Farm leaders are in emergency talks amid fears that thousands of sheep have perished in snow drifts.
It comes as companies responsible for collecting fallen stock are being asked to offer bulk discounts for the disposal of dead animals.
National Farmers Union of Scotland (NFUS) president Nigel Miller held an emergency teleconference with Scottish rural affairs secretary Richard Lochhead on Tuesday (26 March) to discuss the crisis.
Similar talks two years ago resulted in a £200,000 emergency aid package for Scottish farmers who lost animals during the 2009-2010 winter.
During that winter, harsh weather saw a 40% increase in the numbers of dead sheep that were picked up by knackerers and renderers compared to the previous winter.
Scottish sheep farmer Morag Murchie is one of many farmers facing up to losses.
She said Balnacoole Farm, Brodick, on the Isle of Arran, had been cut off from power since Tuesday 19 March.
And the snow had come at the worst time of year during the busy lambing period, she added.
“I started off with 80 ewes and I’m losing them fast.
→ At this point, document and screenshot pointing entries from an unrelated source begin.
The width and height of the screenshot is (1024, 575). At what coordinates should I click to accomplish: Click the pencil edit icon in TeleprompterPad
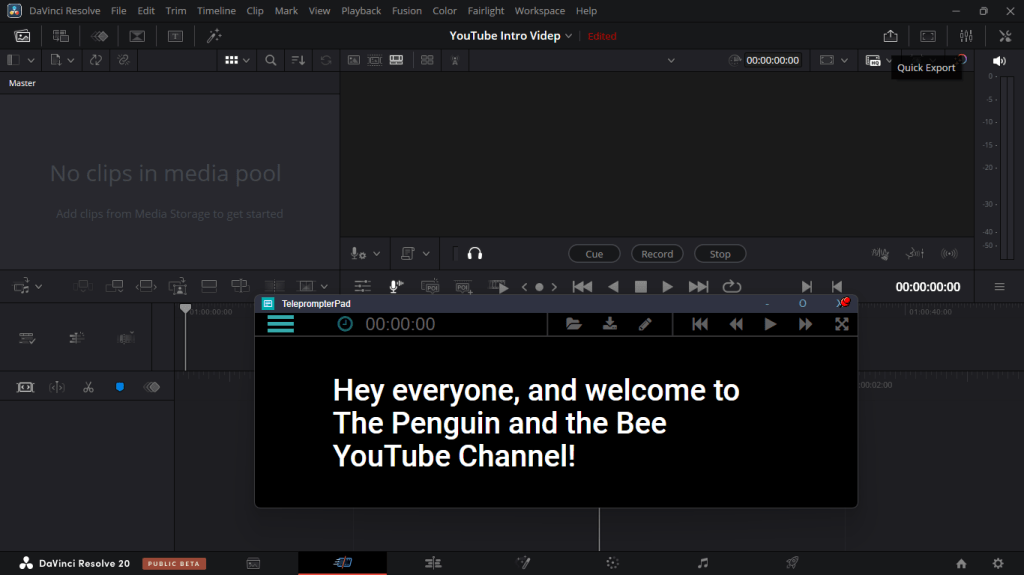click(x=645, y=324)
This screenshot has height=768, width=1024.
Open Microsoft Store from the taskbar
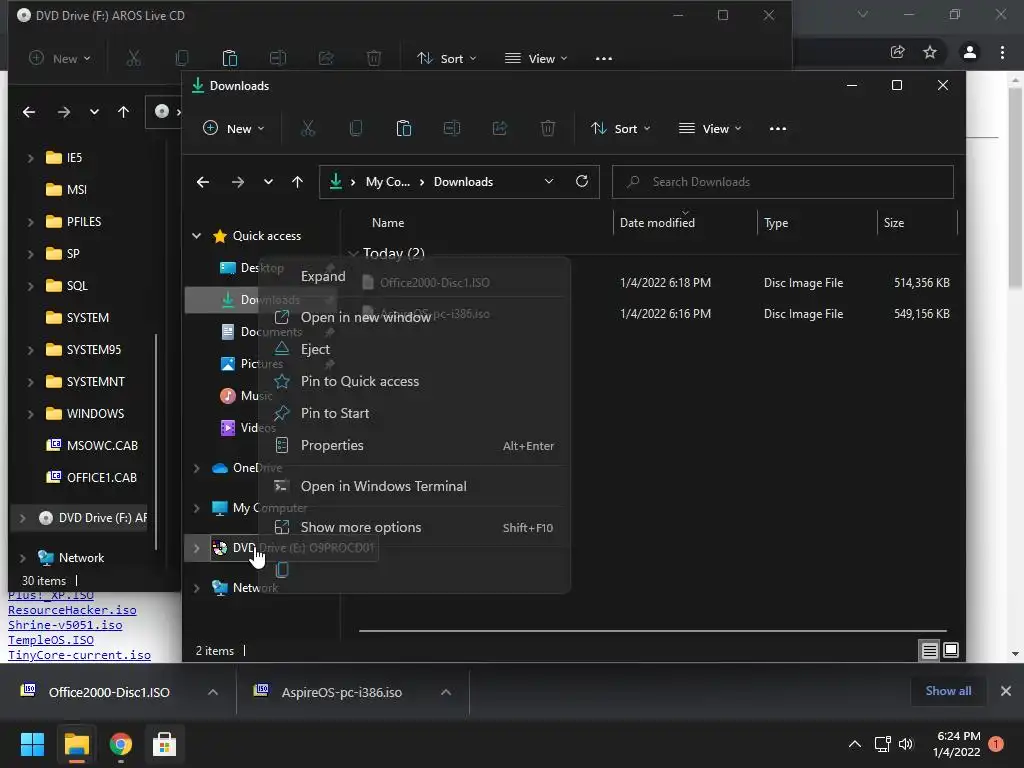point(164,744)

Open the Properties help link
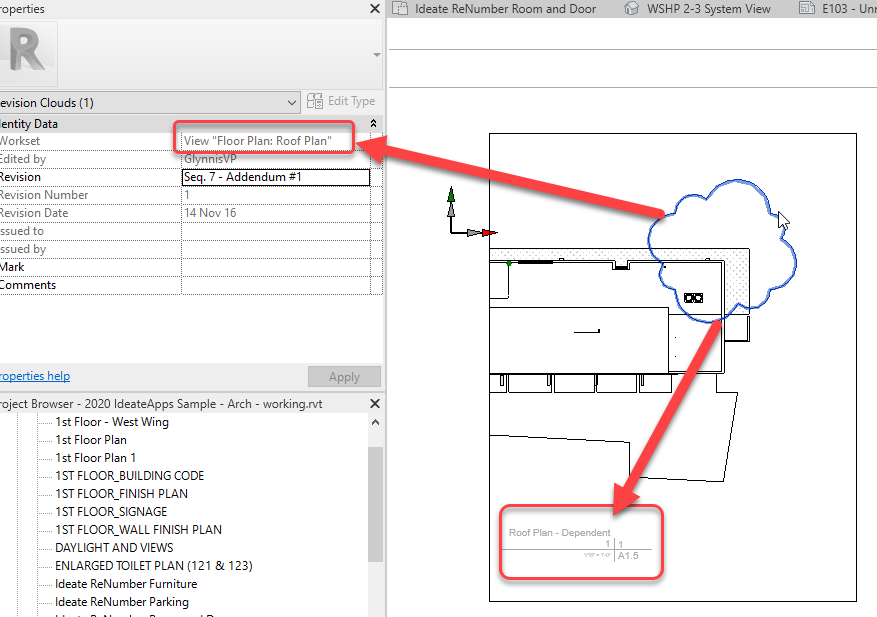point(34,376)
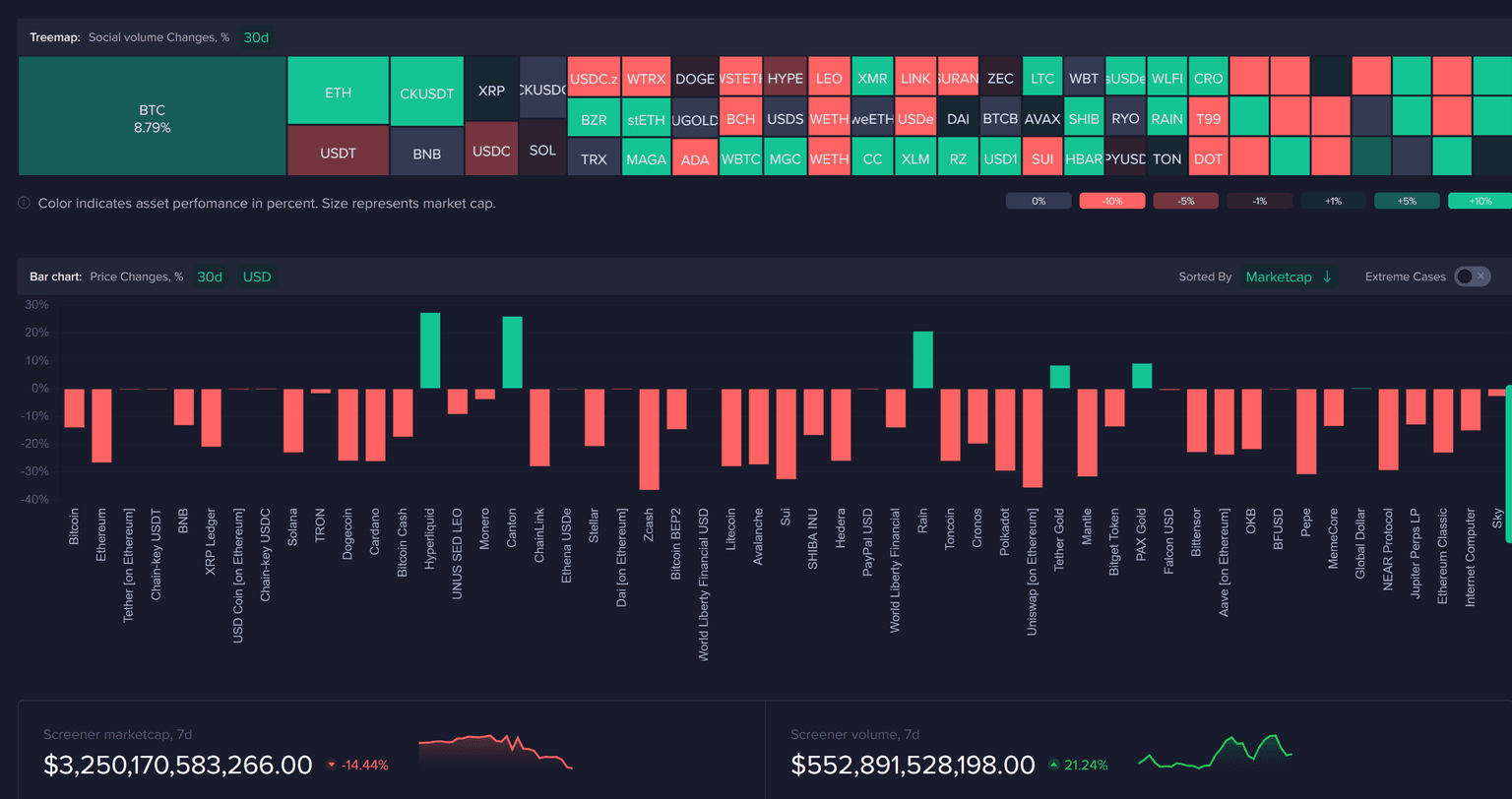Click the USDT tile in treemap
This screenshot has height=799, width=1512.
pyautogui.click(x=338, y=153)
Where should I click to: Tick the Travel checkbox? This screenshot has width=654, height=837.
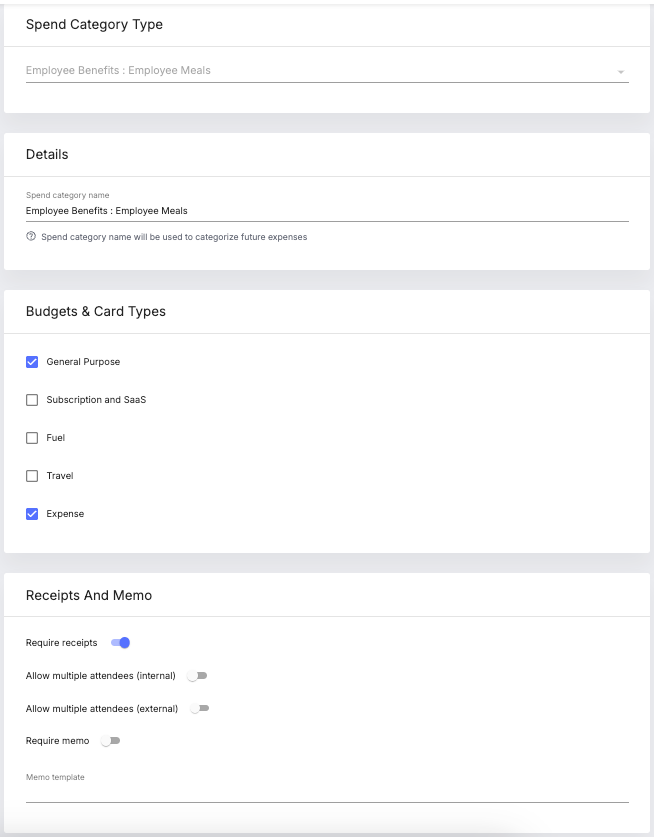point(32,476)
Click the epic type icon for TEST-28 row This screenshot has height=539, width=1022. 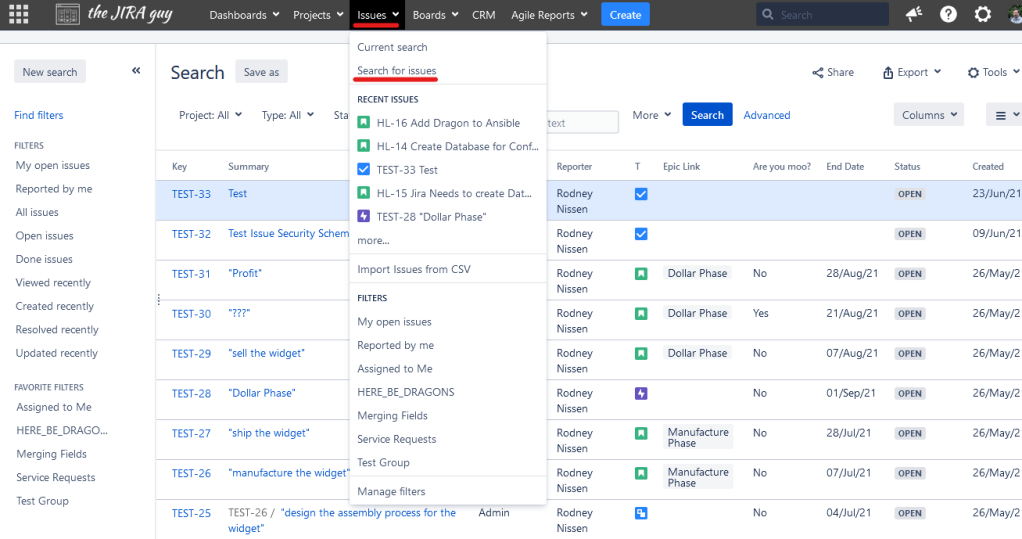coord(641,394)
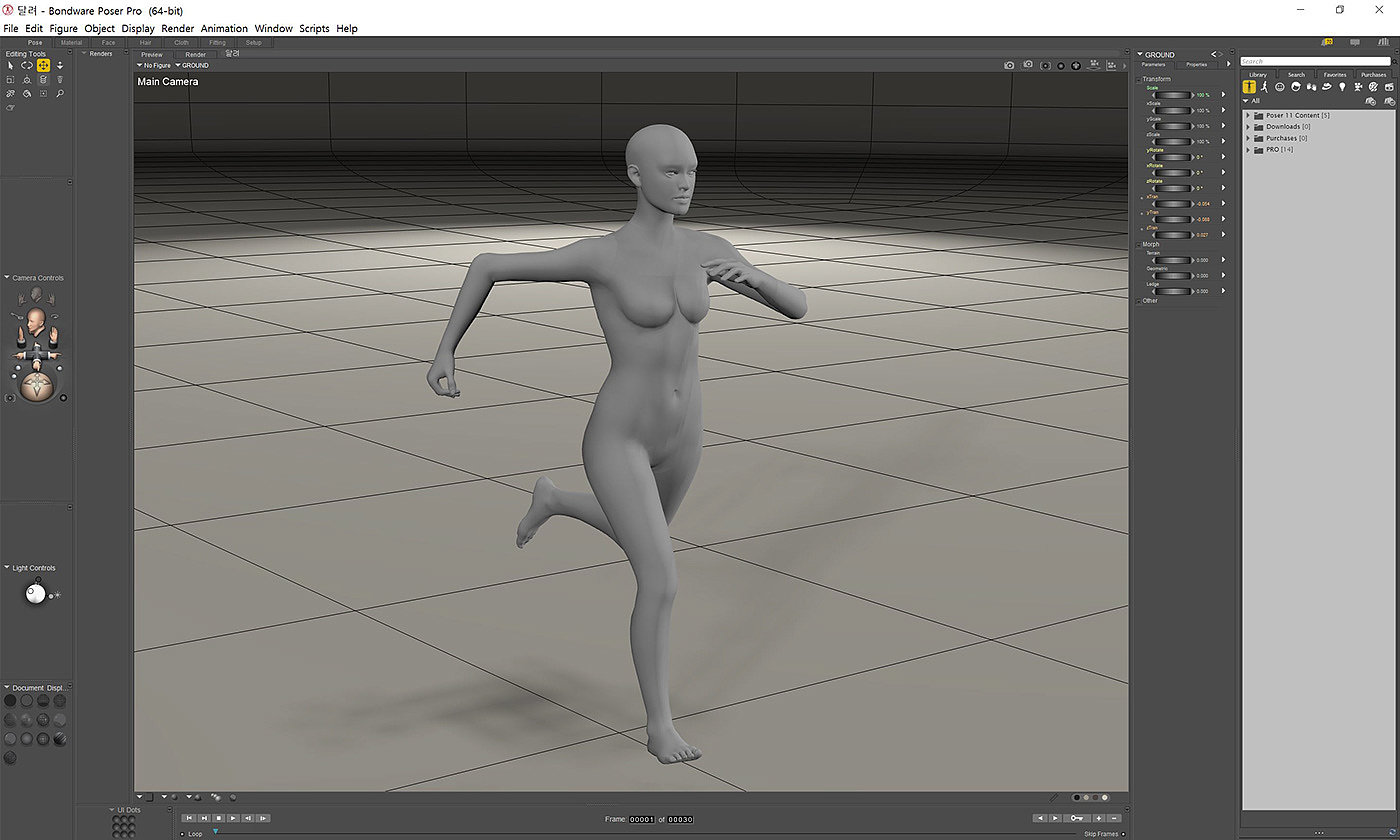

I have lost eight ewes and 12 lambs. No doubt there will be more,” she said.
By Tuesday (26 March), Mrs Murchie was down to her last silage bale and had resorted to feeding sheep with blocks of Crystalyx high energy supplements to keep them alive.
“The sheep are stuck in the snow and I’m struggling to get near them. The gates are out of site with snow drifts.”
“The sheep are stuck in the snow and I’m struggling to get near them. The gates are out of site with snow drifts,” she added.
Meanwhile, farmers in Northern Ireland, North Wales, Shropshire, Cumbria, Yorkshire and other northern regions in England, were struggling to get through the heavy snow to feed their livestock.
An RAF Chinook helicopter was scrambled from Hampshire on Tuesday morning (26 March) to make food drops to animals stranded in the snow in Northern Ireland.
Agriculture minister Michelle O’Neill said the helicopter was focusing its fodder drops on the worst hit area around the Glens of Antrim where thousands of animals are trapped under 18ft snow drifts.
Mrs O’Neill said she would be exploring the issue of hardship payments for farmers and support for disposal of fallen stock at an Executive meeting on Thursday (28 March).
The Manx National Farmers’ Union said farmers on the Isle of Man were facing “catastrophic losses”.
General secretary Belinda Leach said: “It’s too early to assess losses in terms of stock numbers, but there is talk of cattle literally frozen to death on the ground after being buried under 15ft of snow.
“We have got six sheds collapsed due to the weight of the snow with stock killed inside.”
Mrs Leach said there were many in-lamb ewes lost on the hills and farmers, helped by members of the public, had been digging funnels in the snow to get to them.
“There is talk of horrendous losses, but they are finding pockets of livestock,” she added.
The National Fallen Stock Company (NFSCo) has asked 100 fallen stock collectors to submit prices covering the disaster collection of sheep.
Following the 2010 disaster, the NFSCo amended its prices to enable collectors to offer a “10+ price” for the collection of ten sheep or more.
NFSCo chairman Michael Seals has written to collectors, encouraging them to submit prices to assist farmers who have been particularly badly affected this time around.
NFSCo has also asked collectors to submit data on livestock losses for this spring as soon as they can, in a bid to provide a comprehensive picture of livestock losses as soon as possible.
This data will then be released to Scotland, Wales and Northern Ireland as well as industry organisations to enable comparisons with previous years.
The Prince’s Countryside Fund has warned that the cold snap will add to the economic woes of farmers. It has authorised £219,000 in emergency aid to help farmers battling a forage shortage – caused by the bad weather – and having to buy in expensive feed.